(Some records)
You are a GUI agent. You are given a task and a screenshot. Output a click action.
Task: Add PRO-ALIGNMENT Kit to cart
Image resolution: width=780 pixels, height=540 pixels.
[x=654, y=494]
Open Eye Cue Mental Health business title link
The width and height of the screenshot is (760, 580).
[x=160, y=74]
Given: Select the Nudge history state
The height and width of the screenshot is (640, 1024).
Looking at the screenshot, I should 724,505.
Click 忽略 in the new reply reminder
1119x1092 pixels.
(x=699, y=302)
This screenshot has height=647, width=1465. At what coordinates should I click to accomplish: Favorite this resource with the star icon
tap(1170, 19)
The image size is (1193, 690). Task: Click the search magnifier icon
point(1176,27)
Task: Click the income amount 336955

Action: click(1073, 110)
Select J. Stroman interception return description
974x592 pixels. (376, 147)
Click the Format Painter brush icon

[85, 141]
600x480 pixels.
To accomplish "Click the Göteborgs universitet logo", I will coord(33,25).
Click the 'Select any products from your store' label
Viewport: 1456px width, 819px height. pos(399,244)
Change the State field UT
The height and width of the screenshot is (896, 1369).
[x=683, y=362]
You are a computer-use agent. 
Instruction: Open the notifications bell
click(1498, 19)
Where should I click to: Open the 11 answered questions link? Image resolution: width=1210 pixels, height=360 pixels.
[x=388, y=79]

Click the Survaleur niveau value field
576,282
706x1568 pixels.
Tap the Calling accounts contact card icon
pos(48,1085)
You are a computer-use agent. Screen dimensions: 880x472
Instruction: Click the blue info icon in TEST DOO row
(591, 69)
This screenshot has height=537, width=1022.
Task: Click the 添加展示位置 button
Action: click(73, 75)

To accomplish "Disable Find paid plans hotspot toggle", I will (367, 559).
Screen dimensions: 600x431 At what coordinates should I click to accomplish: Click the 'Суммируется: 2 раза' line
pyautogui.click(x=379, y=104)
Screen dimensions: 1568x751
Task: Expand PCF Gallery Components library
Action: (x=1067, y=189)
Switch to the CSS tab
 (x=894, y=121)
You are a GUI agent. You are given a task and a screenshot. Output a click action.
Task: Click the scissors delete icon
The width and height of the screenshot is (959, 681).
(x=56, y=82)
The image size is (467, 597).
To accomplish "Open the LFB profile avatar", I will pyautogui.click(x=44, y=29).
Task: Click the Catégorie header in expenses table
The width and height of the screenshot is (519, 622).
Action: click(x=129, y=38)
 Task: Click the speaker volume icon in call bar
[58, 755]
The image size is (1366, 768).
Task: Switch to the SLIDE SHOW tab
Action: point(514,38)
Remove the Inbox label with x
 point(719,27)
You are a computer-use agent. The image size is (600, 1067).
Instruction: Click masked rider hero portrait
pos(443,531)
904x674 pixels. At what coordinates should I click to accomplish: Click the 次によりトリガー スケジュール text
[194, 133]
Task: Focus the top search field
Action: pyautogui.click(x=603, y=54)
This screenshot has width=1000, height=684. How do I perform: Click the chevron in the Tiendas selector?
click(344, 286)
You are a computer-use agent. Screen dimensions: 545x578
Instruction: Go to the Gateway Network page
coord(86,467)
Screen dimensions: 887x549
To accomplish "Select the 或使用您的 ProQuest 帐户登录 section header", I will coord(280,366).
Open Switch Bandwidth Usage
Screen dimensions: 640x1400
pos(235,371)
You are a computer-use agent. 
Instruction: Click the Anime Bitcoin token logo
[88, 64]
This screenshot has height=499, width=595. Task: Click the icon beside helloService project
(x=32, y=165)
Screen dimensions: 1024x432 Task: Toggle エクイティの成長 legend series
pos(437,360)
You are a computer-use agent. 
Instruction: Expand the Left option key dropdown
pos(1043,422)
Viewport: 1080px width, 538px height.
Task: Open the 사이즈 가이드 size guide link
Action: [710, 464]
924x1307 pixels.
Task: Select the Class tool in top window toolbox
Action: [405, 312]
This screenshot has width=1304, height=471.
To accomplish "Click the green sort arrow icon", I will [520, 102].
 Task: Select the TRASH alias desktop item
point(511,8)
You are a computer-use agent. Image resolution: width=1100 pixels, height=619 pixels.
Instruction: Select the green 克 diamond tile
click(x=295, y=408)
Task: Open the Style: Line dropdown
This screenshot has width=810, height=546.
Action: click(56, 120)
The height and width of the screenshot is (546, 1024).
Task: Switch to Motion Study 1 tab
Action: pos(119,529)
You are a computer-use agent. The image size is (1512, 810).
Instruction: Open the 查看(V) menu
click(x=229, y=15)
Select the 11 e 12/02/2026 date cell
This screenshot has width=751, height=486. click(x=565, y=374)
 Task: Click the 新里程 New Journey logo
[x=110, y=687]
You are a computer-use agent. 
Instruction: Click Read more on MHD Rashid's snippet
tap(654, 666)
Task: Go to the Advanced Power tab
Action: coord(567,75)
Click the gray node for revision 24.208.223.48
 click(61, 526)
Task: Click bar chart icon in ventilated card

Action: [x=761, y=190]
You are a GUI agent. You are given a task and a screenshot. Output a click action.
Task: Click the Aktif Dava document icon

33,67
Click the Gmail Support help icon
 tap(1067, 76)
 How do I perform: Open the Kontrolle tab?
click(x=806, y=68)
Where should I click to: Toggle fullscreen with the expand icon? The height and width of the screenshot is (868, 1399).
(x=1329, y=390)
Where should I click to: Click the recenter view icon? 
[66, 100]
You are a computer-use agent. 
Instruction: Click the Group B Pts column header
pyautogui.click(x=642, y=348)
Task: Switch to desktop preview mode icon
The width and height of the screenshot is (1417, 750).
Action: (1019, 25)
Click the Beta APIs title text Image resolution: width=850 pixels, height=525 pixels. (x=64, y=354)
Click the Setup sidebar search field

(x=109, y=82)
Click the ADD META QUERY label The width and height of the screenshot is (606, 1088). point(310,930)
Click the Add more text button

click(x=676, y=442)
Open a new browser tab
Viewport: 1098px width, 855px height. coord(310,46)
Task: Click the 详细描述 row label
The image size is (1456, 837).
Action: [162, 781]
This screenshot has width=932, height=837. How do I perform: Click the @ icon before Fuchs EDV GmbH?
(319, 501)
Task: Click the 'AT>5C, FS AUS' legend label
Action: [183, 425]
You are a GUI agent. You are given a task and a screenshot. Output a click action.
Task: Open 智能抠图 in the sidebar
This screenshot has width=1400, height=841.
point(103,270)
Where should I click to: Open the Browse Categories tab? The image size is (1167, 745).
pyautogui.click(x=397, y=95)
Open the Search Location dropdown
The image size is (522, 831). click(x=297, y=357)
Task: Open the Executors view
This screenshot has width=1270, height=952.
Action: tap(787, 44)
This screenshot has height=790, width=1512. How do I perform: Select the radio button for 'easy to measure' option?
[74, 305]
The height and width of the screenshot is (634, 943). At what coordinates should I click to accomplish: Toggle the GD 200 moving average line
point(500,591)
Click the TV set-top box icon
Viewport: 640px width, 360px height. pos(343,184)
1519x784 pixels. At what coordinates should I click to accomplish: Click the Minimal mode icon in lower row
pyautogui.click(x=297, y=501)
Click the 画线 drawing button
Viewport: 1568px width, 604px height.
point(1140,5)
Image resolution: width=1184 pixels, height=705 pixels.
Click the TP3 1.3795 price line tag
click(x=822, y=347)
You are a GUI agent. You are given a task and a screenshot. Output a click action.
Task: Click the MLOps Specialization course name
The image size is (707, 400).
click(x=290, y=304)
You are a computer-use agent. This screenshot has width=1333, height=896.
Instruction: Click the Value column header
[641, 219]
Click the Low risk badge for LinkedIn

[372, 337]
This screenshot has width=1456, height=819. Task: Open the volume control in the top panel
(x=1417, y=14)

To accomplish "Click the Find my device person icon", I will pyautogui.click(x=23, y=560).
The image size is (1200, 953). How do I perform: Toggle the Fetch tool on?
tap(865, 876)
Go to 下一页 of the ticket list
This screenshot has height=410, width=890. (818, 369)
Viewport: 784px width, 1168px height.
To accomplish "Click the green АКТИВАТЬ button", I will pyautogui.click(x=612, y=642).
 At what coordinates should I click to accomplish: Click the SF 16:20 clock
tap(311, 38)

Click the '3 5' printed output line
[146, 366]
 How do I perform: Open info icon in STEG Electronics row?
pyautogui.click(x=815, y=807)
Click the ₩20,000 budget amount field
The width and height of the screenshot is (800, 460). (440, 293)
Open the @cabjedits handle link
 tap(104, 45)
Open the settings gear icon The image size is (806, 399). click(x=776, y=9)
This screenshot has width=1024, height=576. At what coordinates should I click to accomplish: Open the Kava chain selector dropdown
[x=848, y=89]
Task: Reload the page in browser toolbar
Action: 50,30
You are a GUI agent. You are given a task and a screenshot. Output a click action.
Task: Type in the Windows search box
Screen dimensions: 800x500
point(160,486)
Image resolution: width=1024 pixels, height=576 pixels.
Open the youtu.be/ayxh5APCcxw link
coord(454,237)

## What is required
Locate every line in the records above that contains the word "resolution" and copy each one out. Case counts.

## Answer to the exercise
Image resolution: width=780 pixels, height=540 pixels.
Where should I click to: Open the 11 answered questions link? Image resolution: width=1210 pixels, height=360 pixels.
You are a computer-use agent. Image resolution: width=1100 pixels, height=619 pixels.
Click the Beta APIs title text Image resolution: width=850 pixels, height=525 pixels. (x=64, y=354)
Image resolution: width=1184 pixels, height=705 pixels.
Image resolution: width=1024 pixels, height=576 pixels.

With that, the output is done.